This blog would be so dull if I only said the shows went smoothly, everyone loved it, and not a line was dropped. Why would the four of you who regularly drop by want to keep showing up for that? So today I will recount the things that went wrong during the three shows this weekend.
Let’s start with Friday. Besides my usual complaints about L and his complete inability to hold onto his part throughout an entire performance we had an honest to goodness forgot a prop panic. R, who plays Larry Regan, came on for his entrance at the very top of Act III, sat down, and immediately realized that he had forgotten a very pivotal piece of “evidence”. A check for $5000 from John Graham Whitfield, philanthropist and, if you believe Larry’s character, murdering bastard. The reason I highlight that the check is from John Graham Whitfield will become apparent later in the recounting of this tale.

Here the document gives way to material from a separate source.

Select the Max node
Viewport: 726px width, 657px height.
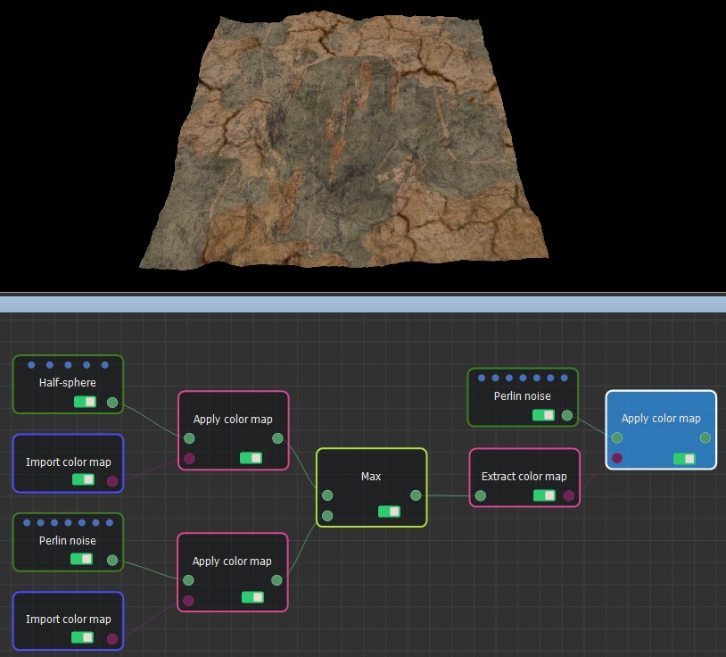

I am on the stand at this point and most of this story is pure hearsay. But as R tells it, he sits down and suddenly panics about the check having forgot to put it in his breast pocket before entering. His first discussion with himself is that he will simply pull out an ATM slip from his wallet and hand that over. He is content with the decision for almost a full minute until it dawns on him that he is in costume and therefore does not have his wallet in his back pocket. Oh no. There are various pads all over the table that my attorney uses to take notes and scribble things throughout the show. But they are on the other side of the table and R is convinced in his panic that everyone is looking at him and that any sudden moves will only draw more attention.
Now, here I would like to say that I am testifying and as the one on the stand who is actually staring at the audience that they are really looking at me. I know that sounds self centered, like of course they are all watching me! But in truth this is the reveal of my side of the story and it includes details of testimony from everyone that has come before me.

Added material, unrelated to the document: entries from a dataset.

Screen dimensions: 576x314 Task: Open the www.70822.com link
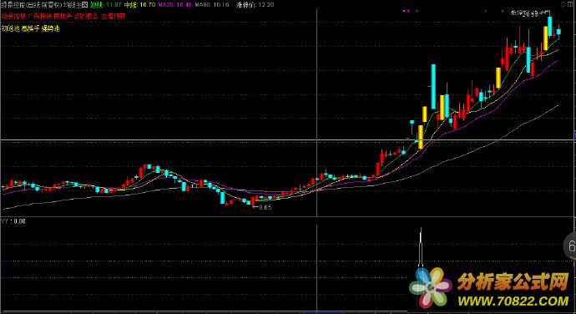point(513,301)
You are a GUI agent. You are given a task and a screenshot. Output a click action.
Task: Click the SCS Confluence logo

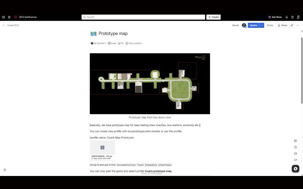click(x=16, y=17)
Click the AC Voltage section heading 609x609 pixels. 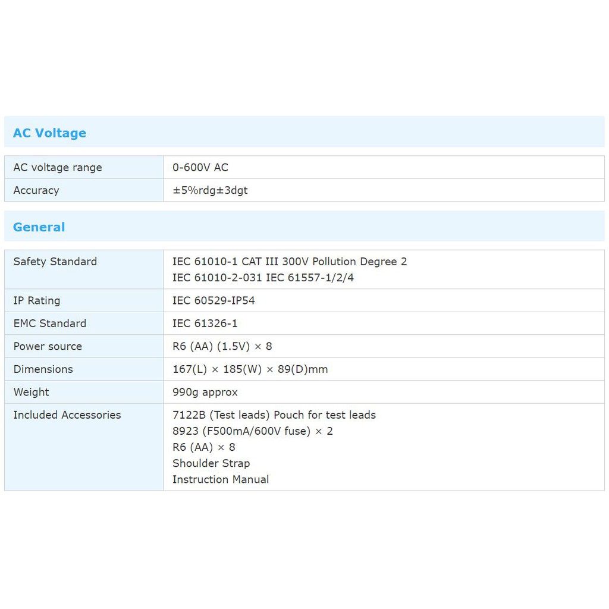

He finally decides to just go for it. And to try and rip a slip of paper out of the pad. But he’s afraid to just tear it because it will make a noise and everyone will just look at him and then what! So after flipping through page after page looking for a blank sheet, which is almost impossible due to the huge amount of “notes” that M makes through out the show, he folds a piece and tries to tear it very slowly. Then becomes afraid that is even more noticeable. So when my attorney sits down after my testimony and I go into cross examination he whispers to him, “I forgot the check.” M, who I said before is constantly playing with the pads and has no compunction in touching one or doing anything at all while I speak rips him off a piece of paper which he pockets, breathing a sigh of relief.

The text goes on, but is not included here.